Deep Retrieval: Learning A Retrievable Structure for Large-Scale Recommendations
This addresses the core efficiency and accuracy challenge in industrial recommendation systems at scale, representing a non-incremental advancement by deploying a novel non-ANN method for hundreds of millions of items.
The paper tackles the problem of efficiently retrieving top candidates in large-scale recommendations by introducing Deep Retrieval (DR), which learns a retrievable structure directly from user-item interactions without Euclidean space assumptions, achieving sub-linear computational complexity and matching brute-force accuracy on public datasets while significantly outperforming ANN baselines in a live production system.

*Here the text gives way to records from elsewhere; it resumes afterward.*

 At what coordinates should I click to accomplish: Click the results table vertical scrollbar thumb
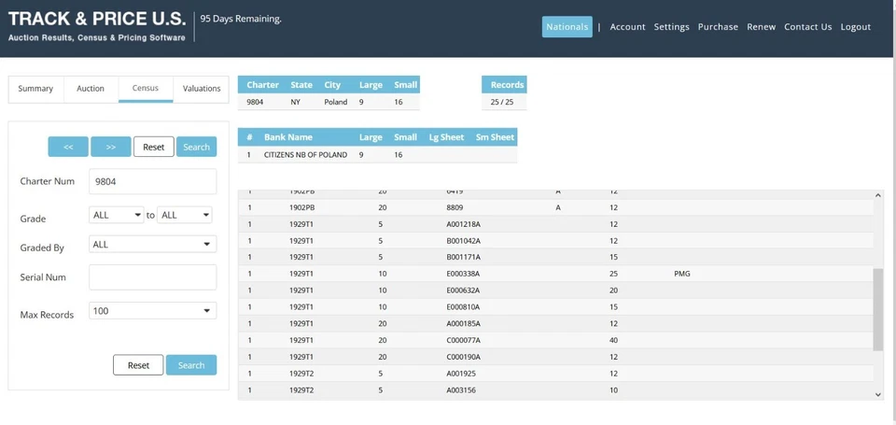click(x=877, y=308)
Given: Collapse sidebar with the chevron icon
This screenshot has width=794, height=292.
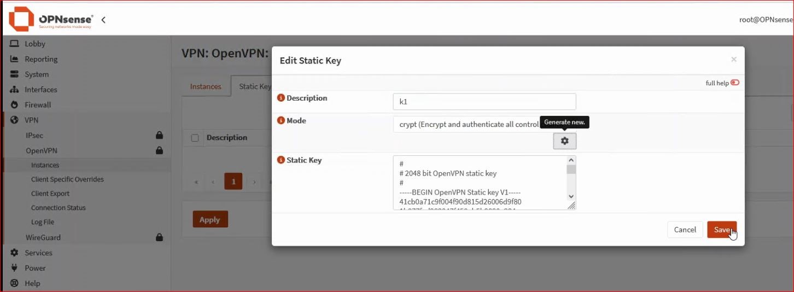Looking at the screenshot, I should 103,20.

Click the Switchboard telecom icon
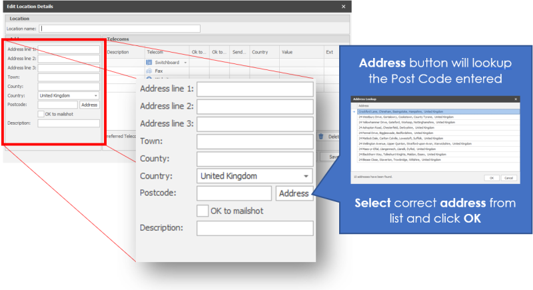(149, 62)
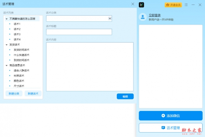205x137 pixels.
Task: Click the user avatar icon
Action: coord(143,17)
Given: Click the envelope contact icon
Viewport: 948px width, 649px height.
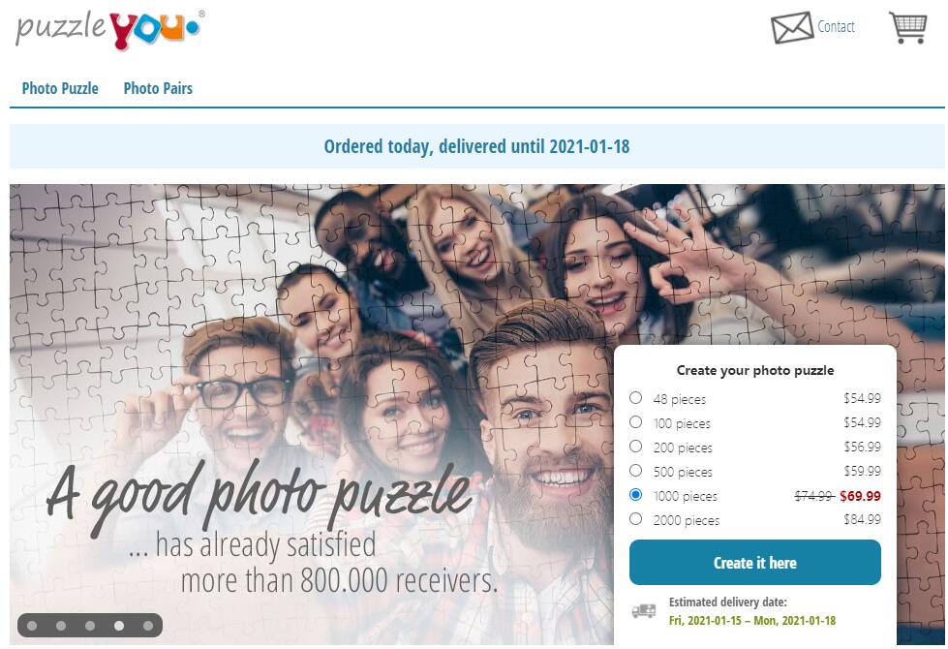Looking at the screenshot, I should pyautogui.click(x=792, y=27).
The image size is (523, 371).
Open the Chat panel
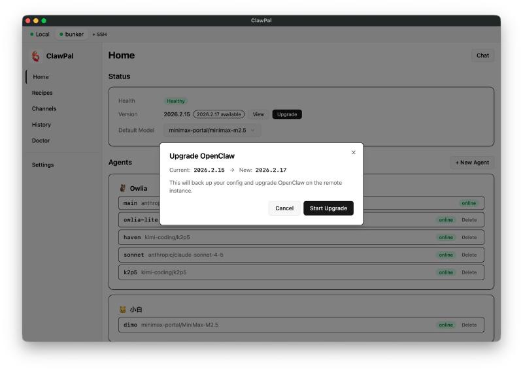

One of the core problems in large-scale recommendations is to retrieve top relevant candidates accurately and efficiently, preferably in sub-linear time. Previous approaches are mostly based on a two-step procedure: first learn an inner-product model, and then use some approximate nearest neighbor (ANN) search algorithm to find top candidates. In this paper, we present Deep Retrieval (DR), to learn a retrievable structure directly with user-item interaction data (e.g. clicks) without resorting to the Euclidean space assumption in ANN algorithms. DR's structure encodes all candidate items into a discrete latent space. Those latent codes for the candidates are model parameters and learnt together with other neural network parameters to maximize the same objective function. With the model learnt, a beam search over the structure is performed to retrieve the top candidates for reranking. Empirically, we first demonstrate that DR, with sub-linear computational complexity, can achieve almost the same accuracy as the brute-force baseline on two public datasets. Moreover, we show that, in a live production recommendation system, a deployed DR approach significantly outperforms a well-tuned ANN baseline in terms of engagement metrics. To the best of our knowledge, DR is among the first non-ANN algorithms successfully deployed at the scale of hundreds of millions of items for industrial recommendation systems.